--- EXCERPT TO READ ---

Finally, although here we are focusing on regression problems, other generalized linear models such as logistic regression can also be similarly modified by adding a Lasso, Ridge, or Elastic Net-type penalty to similar consequences.

In our example we will use the glmnet package; see this vignette for more information about the package, including how to use glmnet for other types of outcomes (binomial, categorical, multi-valued). The function cv.glmnet automatically performs k-fold cross-validation.

Also, to emphasize the point about linearity in transformations of the covariates, we will use splines of our independent variables (i.e., we will use piecewise continuous polynomials of the original covariates). This is done using the function bs; see this primer for more information.

# A formula of type "~ x1 + x2 + ..." (right-hand side only) to
# indicate how covariates should enter the model. If you'd like to add, e.g.,
# third-order polynomials in x1, you could do so here by modifying the formula
# to be something like  "~ poly(x1, 3) + x2 + ..."
fmla <- formula(paste(" ~ 0 + ", paste0(covariates, collapse=" + ")))

# Use this formula instead if you'd like to fit on piecewise polynomials
# fmla <- formula(paste(" ~ 0 + ", paste0("bs(", covariates, ", df=5)", collapse=" + ")))

# Function model.matrix selects the covariates according to the formula
# above and expands the covariates accordingly. In addition, if any column
# is a factor, then this creates dummies (one-hot encoding) as well.

--- RECORDED DATA ---

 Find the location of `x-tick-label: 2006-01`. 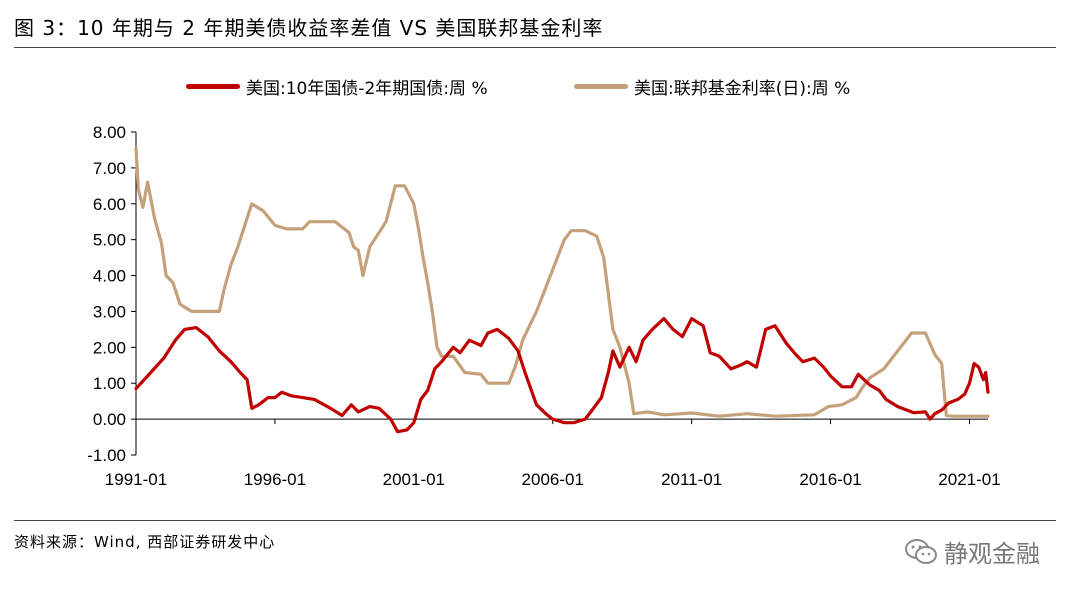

---

*EXERCISE INSTRUCTIONS:*
Reproduce word for word the portion of the penalized regression passage above that runs from "Finally, although here" up to and including "performs k-fold cross-validation.".

*RESPONSE TO THIS TASK:*
Finally, although here we are focusing on regression problems, other generalized linear models such as logistic regression can also be similarly modified by adding a Lasso, Ridge, or Elastic Net-type penalty to similar consequences.

In our example we will use the glmnet package; see this vignette for more information about the package, including how to use glmnet for other types of outcomes (binomial, categorical, multi-valued). The function cv.glmnet automatically performs k-fold cross-validation.